PROBLEM DESCRIPTION: Reproduce everything from the start of the records down to and including the line that contains "weekly-panel-title: WEEKLY(285 ) Eagle View AON charts Munaf… is", leaving the pictures out.

RECORDS FOR PROCESSING:
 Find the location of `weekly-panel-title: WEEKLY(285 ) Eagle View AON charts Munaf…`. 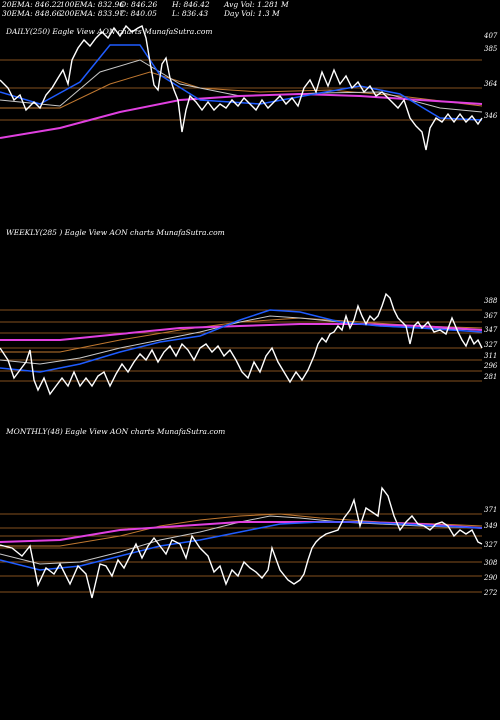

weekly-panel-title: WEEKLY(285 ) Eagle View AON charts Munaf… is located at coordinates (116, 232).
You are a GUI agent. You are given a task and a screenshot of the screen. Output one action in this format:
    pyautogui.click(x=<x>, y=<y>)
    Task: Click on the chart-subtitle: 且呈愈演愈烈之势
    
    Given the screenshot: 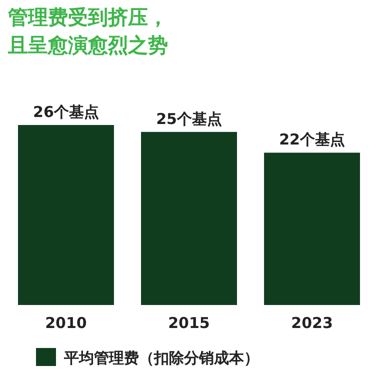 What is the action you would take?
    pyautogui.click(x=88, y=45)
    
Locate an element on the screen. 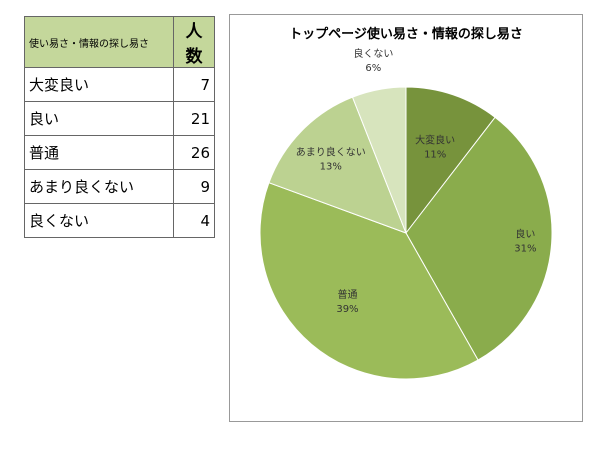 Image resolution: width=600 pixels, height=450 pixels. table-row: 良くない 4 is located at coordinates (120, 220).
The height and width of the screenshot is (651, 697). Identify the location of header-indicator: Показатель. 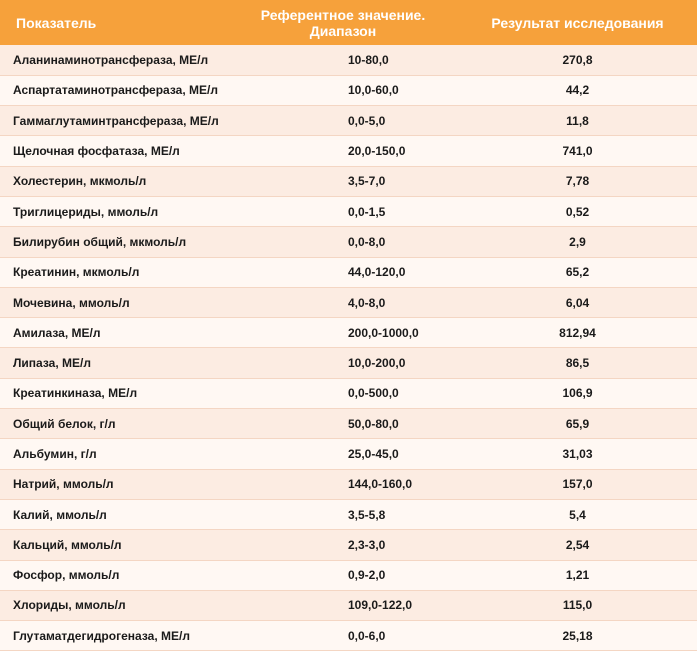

RESPONSE AREA:
 Find the location of `weekly-panel-title: WEEKLY(285 ) Eagle View AON charts Munaf…`. 

weekly-panel-title: WEEKLY(285 ) Eagle View AON charts Munaf… is located at coordinates (116, 232).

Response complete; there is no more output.